First and foremost, you must consider; J.P. Barry and Pat Brisson at CAA are the agents for both Pettersson and Hughes. While many would argue that Pettersson’s value is above that of Hughes, expecting both to ink identical contracts would be a realistic prediction.

As of right now, the Canucks have just under $17 million in cap space for next season. That’s an issue. If Pettersson and Hughes are going to sign long-term contracts, you should think that Barry and Brisson won’t let Benning get them for anything under eight million dollars annually.

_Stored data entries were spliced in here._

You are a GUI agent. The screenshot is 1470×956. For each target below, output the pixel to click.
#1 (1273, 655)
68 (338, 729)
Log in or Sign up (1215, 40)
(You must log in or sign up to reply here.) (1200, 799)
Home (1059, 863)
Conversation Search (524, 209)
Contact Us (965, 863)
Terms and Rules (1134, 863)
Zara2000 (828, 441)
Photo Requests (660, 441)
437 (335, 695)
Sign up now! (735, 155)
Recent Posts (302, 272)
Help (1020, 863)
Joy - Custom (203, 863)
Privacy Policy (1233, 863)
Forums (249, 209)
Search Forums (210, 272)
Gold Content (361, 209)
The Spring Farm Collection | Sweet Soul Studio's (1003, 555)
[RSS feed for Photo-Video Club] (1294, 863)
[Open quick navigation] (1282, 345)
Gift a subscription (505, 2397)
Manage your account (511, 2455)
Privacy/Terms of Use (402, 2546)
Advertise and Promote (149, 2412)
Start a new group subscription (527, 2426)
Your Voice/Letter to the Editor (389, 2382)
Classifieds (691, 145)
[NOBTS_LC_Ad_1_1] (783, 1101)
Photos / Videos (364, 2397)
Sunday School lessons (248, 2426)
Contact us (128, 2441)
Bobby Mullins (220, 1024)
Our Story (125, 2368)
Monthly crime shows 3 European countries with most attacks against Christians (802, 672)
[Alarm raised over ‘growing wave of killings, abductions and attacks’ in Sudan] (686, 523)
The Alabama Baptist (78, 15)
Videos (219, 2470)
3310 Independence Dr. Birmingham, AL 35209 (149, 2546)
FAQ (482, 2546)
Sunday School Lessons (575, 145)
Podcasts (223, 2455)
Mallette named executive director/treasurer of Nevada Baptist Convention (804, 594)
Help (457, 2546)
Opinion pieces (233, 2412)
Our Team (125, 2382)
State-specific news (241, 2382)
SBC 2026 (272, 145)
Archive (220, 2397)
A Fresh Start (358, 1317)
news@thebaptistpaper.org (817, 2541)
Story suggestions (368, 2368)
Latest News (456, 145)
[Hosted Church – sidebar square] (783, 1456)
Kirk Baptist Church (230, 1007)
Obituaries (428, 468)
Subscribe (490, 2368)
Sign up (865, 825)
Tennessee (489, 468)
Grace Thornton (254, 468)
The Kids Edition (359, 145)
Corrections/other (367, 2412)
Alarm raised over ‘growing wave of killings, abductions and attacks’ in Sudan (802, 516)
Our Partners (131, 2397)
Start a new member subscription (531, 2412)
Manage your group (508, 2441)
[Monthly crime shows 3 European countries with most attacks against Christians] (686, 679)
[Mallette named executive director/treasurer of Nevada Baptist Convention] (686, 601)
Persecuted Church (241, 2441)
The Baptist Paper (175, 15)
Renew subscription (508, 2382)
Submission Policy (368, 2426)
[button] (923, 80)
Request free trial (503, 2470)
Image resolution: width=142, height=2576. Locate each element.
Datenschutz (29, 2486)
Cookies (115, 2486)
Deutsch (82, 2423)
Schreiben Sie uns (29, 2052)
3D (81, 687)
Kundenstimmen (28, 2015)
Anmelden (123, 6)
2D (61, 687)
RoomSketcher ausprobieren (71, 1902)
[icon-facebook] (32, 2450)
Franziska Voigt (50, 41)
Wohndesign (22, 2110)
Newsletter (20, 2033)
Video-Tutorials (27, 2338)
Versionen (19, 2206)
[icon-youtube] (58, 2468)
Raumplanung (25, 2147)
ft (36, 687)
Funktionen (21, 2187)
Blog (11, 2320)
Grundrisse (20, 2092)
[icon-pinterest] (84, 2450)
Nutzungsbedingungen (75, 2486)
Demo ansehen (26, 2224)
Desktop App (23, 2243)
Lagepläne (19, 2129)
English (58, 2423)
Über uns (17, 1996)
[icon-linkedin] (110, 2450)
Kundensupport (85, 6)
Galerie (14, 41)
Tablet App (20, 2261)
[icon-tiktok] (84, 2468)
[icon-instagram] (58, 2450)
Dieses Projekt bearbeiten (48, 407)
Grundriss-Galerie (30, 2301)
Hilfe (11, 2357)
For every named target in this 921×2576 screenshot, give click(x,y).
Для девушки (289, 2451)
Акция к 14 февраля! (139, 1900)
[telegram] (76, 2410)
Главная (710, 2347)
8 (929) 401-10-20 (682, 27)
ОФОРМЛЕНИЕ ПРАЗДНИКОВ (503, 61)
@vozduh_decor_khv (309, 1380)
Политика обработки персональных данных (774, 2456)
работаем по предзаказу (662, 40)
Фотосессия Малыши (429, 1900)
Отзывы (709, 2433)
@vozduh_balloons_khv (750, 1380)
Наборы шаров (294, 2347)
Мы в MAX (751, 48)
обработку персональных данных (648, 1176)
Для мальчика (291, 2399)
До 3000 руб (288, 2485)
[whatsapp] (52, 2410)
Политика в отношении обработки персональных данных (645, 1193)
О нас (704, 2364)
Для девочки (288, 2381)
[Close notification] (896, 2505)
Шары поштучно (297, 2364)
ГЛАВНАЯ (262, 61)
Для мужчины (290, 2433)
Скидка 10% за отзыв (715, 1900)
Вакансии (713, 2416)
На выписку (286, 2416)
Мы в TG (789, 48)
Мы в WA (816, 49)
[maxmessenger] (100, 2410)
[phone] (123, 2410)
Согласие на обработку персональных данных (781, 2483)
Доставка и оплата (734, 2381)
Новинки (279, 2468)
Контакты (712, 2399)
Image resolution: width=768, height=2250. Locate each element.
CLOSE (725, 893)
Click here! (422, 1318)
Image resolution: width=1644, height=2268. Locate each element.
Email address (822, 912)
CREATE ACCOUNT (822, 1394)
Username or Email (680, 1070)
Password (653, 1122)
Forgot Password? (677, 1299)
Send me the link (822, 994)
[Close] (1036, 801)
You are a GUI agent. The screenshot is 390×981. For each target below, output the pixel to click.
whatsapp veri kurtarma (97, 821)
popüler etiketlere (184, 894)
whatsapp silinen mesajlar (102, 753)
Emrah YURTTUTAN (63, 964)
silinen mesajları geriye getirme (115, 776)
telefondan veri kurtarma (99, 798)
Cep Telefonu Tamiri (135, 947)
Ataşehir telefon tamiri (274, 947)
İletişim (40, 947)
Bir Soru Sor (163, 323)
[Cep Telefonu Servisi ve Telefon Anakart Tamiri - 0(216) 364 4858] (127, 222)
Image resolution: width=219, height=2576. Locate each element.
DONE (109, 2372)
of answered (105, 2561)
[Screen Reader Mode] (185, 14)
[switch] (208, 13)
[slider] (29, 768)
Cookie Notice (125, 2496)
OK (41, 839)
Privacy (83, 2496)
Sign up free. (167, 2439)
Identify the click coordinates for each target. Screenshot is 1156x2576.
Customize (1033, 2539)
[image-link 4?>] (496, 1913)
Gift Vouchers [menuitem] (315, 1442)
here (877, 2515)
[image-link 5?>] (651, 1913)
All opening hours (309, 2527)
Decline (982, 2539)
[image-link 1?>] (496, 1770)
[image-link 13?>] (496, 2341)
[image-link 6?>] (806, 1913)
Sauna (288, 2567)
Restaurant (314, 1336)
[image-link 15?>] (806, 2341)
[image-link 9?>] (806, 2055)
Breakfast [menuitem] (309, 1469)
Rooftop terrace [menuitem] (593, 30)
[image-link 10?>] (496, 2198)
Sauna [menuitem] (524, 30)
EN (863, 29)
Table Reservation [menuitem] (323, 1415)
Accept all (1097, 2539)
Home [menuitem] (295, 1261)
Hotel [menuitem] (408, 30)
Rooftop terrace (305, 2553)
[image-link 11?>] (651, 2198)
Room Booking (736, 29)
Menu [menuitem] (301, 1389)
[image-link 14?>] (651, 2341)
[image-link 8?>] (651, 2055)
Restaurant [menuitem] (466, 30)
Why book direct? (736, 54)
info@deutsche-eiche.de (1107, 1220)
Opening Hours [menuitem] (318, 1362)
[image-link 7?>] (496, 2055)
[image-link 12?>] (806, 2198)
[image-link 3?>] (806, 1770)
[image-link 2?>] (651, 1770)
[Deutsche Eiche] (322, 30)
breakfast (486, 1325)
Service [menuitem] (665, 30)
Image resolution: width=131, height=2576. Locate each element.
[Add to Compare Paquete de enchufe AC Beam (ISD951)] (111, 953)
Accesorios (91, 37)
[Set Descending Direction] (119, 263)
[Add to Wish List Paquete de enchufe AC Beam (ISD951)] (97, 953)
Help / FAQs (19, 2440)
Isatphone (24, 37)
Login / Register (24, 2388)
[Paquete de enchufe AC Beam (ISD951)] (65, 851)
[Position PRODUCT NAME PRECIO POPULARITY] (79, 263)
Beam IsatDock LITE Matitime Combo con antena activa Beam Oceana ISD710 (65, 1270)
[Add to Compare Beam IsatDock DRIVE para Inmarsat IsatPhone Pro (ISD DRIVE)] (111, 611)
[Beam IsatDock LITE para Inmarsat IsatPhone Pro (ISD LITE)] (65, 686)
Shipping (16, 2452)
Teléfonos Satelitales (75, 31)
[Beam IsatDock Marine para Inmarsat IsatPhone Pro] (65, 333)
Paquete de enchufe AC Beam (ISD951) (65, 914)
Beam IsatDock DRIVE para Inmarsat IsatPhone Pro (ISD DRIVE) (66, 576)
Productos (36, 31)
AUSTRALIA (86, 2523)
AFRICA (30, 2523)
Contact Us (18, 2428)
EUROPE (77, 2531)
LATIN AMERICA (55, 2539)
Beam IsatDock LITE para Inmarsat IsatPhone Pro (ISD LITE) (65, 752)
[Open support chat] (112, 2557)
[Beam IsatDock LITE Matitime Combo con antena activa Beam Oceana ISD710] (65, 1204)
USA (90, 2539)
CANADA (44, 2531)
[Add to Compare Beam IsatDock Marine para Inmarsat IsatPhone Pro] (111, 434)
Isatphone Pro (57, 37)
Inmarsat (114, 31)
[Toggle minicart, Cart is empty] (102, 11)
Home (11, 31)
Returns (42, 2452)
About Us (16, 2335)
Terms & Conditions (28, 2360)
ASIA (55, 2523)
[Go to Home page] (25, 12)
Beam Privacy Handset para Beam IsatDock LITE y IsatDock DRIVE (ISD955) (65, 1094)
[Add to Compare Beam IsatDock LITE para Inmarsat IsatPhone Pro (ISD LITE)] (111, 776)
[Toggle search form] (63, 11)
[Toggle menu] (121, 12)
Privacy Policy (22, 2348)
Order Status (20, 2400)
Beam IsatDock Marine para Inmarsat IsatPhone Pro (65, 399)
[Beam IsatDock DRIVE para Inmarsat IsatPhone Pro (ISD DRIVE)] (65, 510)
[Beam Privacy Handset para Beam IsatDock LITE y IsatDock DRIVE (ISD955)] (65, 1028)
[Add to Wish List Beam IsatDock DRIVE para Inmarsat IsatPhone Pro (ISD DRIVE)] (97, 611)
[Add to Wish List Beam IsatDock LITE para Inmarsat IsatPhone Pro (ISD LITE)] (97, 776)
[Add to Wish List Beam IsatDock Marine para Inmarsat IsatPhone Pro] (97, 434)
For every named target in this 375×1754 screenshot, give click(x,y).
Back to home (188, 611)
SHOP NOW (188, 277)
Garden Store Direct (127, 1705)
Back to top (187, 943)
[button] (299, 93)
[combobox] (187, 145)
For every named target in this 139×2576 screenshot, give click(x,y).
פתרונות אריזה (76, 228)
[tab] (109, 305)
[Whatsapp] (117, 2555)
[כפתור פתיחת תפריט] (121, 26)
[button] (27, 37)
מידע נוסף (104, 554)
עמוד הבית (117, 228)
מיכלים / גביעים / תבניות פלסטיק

Sixteen million dollars between Hughes and Pettersson gives Benning very little to work with to re-sign other pending free agents (including Alex Edler, Travis Hamonic, Brandon Sutter, Kole Lind, and Olli Juolevi) or even look elsewhere to upgrade the rest of the team.

The answer? Bridge deals.

Look at Matthew Barzal’s or Brayden Point’s bridge contracts. Barzal signed a one-year, $7 million deal, while Point’s paid him $6.75 million per year for three seasons. With Benning’s hands tied due to their short-term cap crunch, Benning won’t have a choice.

My prediction: Hughes and Pettersson get identical three-year, $20-21 million contracts. The deal would expire in the 2024-25 offseason, one year after Miller and Horvat’s, and two years after Boeser’s. The only current Canucks that will be under their current contract by then are Nate Schmidt and Demko.